EXERCISE REQUIREMENTS => Set each line of the data down exactly, please.

GIVEN INFORMATION =>
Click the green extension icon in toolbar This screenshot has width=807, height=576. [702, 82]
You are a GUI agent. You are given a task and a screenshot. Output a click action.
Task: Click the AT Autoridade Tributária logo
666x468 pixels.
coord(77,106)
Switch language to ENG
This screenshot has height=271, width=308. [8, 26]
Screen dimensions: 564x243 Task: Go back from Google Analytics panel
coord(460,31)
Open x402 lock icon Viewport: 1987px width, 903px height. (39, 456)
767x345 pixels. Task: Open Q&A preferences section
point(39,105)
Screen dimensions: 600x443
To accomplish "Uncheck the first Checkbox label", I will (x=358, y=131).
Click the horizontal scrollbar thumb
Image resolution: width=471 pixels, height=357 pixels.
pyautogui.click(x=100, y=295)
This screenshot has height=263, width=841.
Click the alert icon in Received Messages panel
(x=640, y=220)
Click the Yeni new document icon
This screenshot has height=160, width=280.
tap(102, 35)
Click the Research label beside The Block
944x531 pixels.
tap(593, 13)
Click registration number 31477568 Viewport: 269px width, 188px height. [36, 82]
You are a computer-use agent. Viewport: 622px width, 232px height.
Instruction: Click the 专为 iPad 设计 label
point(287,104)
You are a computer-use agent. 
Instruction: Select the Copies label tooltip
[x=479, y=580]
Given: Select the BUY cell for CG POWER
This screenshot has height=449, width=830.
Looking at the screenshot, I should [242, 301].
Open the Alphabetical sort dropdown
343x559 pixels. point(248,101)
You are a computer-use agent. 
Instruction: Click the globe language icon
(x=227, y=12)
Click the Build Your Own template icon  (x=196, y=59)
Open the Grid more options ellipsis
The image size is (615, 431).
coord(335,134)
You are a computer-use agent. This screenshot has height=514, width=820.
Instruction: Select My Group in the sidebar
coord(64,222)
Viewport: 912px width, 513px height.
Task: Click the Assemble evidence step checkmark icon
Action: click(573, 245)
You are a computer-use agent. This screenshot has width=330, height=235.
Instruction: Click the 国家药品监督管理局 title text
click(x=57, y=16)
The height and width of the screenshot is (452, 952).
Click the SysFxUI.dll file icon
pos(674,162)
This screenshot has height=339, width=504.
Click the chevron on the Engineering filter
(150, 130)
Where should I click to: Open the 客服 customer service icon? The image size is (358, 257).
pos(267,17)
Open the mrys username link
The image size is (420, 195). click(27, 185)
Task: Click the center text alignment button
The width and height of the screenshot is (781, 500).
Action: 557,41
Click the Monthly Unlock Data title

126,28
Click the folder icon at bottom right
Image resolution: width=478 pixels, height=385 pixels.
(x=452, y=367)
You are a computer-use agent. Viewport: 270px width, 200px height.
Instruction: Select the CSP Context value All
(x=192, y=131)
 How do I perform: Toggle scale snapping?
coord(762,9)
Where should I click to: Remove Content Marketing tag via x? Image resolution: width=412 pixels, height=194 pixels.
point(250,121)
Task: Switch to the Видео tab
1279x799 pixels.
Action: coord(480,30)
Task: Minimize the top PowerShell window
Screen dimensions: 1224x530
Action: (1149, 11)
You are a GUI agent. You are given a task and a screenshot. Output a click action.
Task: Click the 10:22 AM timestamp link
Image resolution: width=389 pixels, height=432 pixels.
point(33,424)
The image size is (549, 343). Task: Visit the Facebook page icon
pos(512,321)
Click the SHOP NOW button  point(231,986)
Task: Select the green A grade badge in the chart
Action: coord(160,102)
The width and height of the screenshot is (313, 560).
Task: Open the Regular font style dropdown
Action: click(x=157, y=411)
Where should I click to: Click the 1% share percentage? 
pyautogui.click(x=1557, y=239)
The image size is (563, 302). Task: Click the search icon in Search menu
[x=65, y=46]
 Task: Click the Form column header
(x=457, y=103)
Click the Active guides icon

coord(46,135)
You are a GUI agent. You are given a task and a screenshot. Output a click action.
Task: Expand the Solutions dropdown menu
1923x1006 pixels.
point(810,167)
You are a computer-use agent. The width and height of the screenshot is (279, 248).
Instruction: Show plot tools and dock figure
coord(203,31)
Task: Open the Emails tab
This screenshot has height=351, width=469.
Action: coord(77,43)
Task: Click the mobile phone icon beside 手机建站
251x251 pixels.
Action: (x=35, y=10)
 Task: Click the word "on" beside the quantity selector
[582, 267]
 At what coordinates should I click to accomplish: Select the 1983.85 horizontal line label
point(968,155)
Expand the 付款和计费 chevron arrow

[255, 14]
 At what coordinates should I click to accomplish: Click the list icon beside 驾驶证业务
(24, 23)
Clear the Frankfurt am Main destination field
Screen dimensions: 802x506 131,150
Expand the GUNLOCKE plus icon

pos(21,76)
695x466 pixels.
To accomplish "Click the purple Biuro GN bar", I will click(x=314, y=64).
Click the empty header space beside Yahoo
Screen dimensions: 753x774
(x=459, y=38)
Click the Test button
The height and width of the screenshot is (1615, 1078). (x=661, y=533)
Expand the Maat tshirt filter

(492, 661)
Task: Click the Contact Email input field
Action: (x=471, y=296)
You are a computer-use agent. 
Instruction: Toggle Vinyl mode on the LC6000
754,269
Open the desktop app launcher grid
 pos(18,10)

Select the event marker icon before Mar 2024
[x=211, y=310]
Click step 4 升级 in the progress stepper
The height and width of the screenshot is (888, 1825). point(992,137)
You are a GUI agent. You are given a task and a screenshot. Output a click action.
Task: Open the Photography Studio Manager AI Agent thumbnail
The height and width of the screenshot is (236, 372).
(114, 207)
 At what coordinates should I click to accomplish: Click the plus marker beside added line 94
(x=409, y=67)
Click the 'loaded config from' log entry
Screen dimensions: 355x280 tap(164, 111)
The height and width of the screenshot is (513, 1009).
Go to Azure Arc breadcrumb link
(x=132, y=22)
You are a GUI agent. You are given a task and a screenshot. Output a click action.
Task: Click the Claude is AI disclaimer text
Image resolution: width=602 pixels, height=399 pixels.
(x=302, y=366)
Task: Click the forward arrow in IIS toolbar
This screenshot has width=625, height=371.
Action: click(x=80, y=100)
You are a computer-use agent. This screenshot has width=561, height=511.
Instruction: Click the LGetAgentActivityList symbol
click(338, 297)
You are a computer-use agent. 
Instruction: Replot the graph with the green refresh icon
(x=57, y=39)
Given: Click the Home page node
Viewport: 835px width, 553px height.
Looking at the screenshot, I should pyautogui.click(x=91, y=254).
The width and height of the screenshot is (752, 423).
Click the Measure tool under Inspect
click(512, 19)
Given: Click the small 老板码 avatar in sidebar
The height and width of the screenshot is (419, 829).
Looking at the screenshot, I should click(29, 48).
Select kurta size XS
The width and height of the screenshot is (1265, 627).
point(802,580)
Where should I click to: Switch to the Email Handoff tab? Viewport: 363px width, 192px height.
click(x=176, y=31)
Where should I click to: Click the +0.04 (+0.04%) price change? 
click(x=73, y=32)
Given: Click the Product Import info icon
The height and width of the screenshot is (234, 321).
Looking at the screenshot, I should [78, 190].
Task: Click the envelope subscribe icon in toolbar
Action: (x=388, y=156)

FINAL ANSWER =>
Click the green extension icon in toolbar This screenshot has width=807, height=576. [702, 82]
You are a GUI agent. You are given a task and a screenshot. Output a click action.
Task: Click the AT Autoridade Tributária logo
666x468 pixels.
coord(77,106)
Switch language to ENG
This screenshot has height=271, width=308. [8, 26]
Screen dimensions: 564x243 Task: Go back from Google Analytics panel
coord(460,31)
Open x402 lock icon Viewport: 1987px width, 903px height. (39, 456)
767x345 pixels. Task: Open Q&A preferences section
point(39,105)
Screen dimensions: 600x443
To accomplish "Uncheck the first Checkbox label", I will (x=358, y=131).
Click the horizontal scrollbar thumb
Image resolution: width=471 pixels, height=357 pixels.
pyautogui.click(x=100, y=295)
This screenshot has height=263, width=841.
Click the alert icon in Received Messages panel
(x=640, y=220)
Click the Yeni new document icon
This screenshot has height=160, width=280.
tap(102, 35)
Click the Research label beside The Block
944x531 pixels.
tap(593, 13)
Click registration number 31477568 Viewport: 269px width, 188px height. [36, 82]
You are a computer-use agent. Viewport: 622px width, 232px height.
Instruction: Click the 专为 iPad 设计 label
point(287,104)
You are a computer-use agent. 
Instruction: Select the Copies label tooltip
[x=479, y=580]
Given: Select the BUY cell for CG POWER
This screenshot has height=449, width=830.
Looking at the screenshot, I should [242, 301].
Open the Alphabetical sort dropdown
343x559 pixels. point(248,101)
You are a computer-use agent. 
Instruction: Click the globe language icon
(x=227, y=12)
Click the Build Your Own template icon  (x=196, y=59)
Open the Grid more options ellipsis
The image size is (615, 431).
coord(335,134)
You are a computer-use agent. This screenshot has height=514, width=820.
Instruction: Select My Group in the sidebar
coord(64,222)
Viewport: 912px width, 513px height.
Task: Click the Assemble evidence step checkmark icon
Action: click(573, 245)
You are a computer-use agent. This screenshot has width=330, height=235.
Instruction: Click the 国家药品监督管理局 title text
click(x=57, y=16)
The height and width of the screenshot is (452, 952).
Click the SysFxUI.dll file icon
pos(674,162)
This screenshot has height=339, width=504.
Click the chevron on the Engineering filter
(150, 130)
Where should I click to: Open the 客服 customer service icon? The image size is (358, 257).
pos(267,17)
Open the mrys username link
The image size is (420, 195). click(27, 185)
Task: Click the center text alignment button
The width and height of the screenshot is (781, 500).
Action: 557,41
Click the Monthly Unlock Data title

126,28
Click the folder icon at bottom right
Image resolution: width=478 pixels, height=385 pixels.
(x=452, y=367)
You are a computer-use agent. Viewport: 270px width, 200px height.
Instruction: Select the CSP Context value All
(x=192, y=131)
 How do I perform: Toggle scale snapping?
coord(762,9)
Where should I click to: Remove Content Marketing tag via x? Image resolution: width=412 pixels, height=194 pixels.
point(250,121)
Task: Switch to the Видео tab
1279x799 pixels.
Action: coord(480,30)
Task: Minimize the top PowerShell window
Screen dimensions: 1224x530
Action: (1149, 11)
You are a GUI agent. You are given a task and a screenshot. Output a click action.
Task: Click the 10:22 AM timestamp link
Image resolution: width=389 pixels, height=432 pixels.
point(33,424)
The image size is (549, 343). Task: Visit the Facebook page icon
pos(512,321)
Click the SHOP NOW button  point(231,986)
Task: Select the green A grade badge in the chart
Action: coord(160,102)
The width and height of the screenshot is (313, 560).
Task: Open the Regular font style dropdown
Action: click(x=157, y=411)
Where should I click to: Click the 1% share percentage? 
pyautogui.click(x=1557, y=239)
The image size is (563, 302). Task: Click the search icon in Search menu
[x=65, y=46]
 Task: Click the Form column header
(x=457, y=103)
Click the Active guides icon

coord(46,135)
You are a GUI agent. You are given a task and a screenshot. Output a click action.
Task: Expand the Solutions dropdown menu
1923x1006 pixels.
point(810,167)
You are a computer-use agent. The width and height of the screenshot is (279, 248).
Instruction: Show plot tools and dock figure
coord(203,31)
Task: Open the Emails tab
This screenshot has height=351, width=469.
Action: coord(77,43)
Task: Click the mobile phone icon beside 手机建站
251x251 pixels.
Action: (x=35, y=10)
 Task: Click the word "on" beside the quantity selector
[582, 267]
 At what coordinates should I click to accomplish: Select the 1983.85 horizontal line label
point(968,155)
Expand the 付款和计费 chevron arrow

[255, 14]
 At what coordinates should I click to accomplish: Click the list icon beside 驾驶证业务
(24, 23)
Clear the Frankfurt am Main destination field
Screen dimensions: 802x506 131,150
Expand the GUNLOCKE plus icon

pos(21,76)
695x466 pixels.
To accomplish "Click the purple Biuro GN bar", I will click(x=314, y=64).
Click the empty header space beside Yahoo
Screen dimensions: 753x774
(x=459, y=38)
Click the Test button
The height and width of the screenshot is (1615, 1078). (x=661, y=533)
Expand the Maat tshirt filter

(492, 661)
Task: Click the Contact Email input field
Action: (x=471, y=296)
You are a computer-use agent. 
Instruction: Toggle Vinyl mode on the LC6000
754,269
Open the desktop app launcher grid
 pos(18,10)

Select the event marker icon before Mar 2024
[x=211, y=310]
Click step 4 升级 in the progress stepper
The height and width of the screenshot is (888, 1825). point(992,137)
You are a GUI agent. You are given a task and a screenshot. Output a click action.
Task: Open the Photography Studio Manager AI Agent thumbnail
The height and width of the screenshot is (236, 372).
(114, 207)
 At what coordinates should I click to accomplish: Click the plus marker beside added line 94
(x=409, y=67)
Click the 'loaded config from' log entry
Screen dimensions: 355x280 tap(164, 111)
The height and width of the screenshot is (513, 1009).
Go to Azure Arc breadcrumb link
(x=132, y=22)
You are a GUI agent. You are given a task and a screenshot. Output a click action.
Task: Click the Claude is AI disclaimer text
Image resolution: width=602 pixels, height=399 pixels.
(x=302, y=366)
Task: Click the forward arrow in IIS toolbar
This screenshot has width=625, height=371.
Action: click(x=80, y=100)
You are a computer-use agent. This screenshot has width=561, height=511.
Instruction: Click the LGetAgentActivityList symbol
click(338, 297)
You are a computer-use agent. 
Instruction: Replot the graph with the green refresh icon
(x=57, y=39)
Given: Click the Home page node
Viewport: 835px width, 553px height.
Looking at the screenshot, I should pyautogui.click(x=91, y=254).
The width and height of the screenshot is (752, 423).
Click the Measure tool under Inspect
click(512, 19)
Given: Click the small 老板码 avatar in sidebar
The height and width of the screenshot is (419, 829).
Looking at the screenshot, I should click(29, 48).
Select kurta size XS
The width and height of the screenshot is (1265, 627).
point(802,580)
Where should I click to: Switch to the Email Handoff tab? Viewport: 363px width, 192px height.
click(x=176, y=31)
Where should I click to: Click the +0.04 (+0.04%) price change? 
click(x=73, y=32)
Given: Click the Product Import info icon
The height and width of the screenshot is (234, 321).
Looking at the screenshot, I should [78, 190].
Task: Click the envelope subscribe icon in toolbar
Action: (x=388, y=156)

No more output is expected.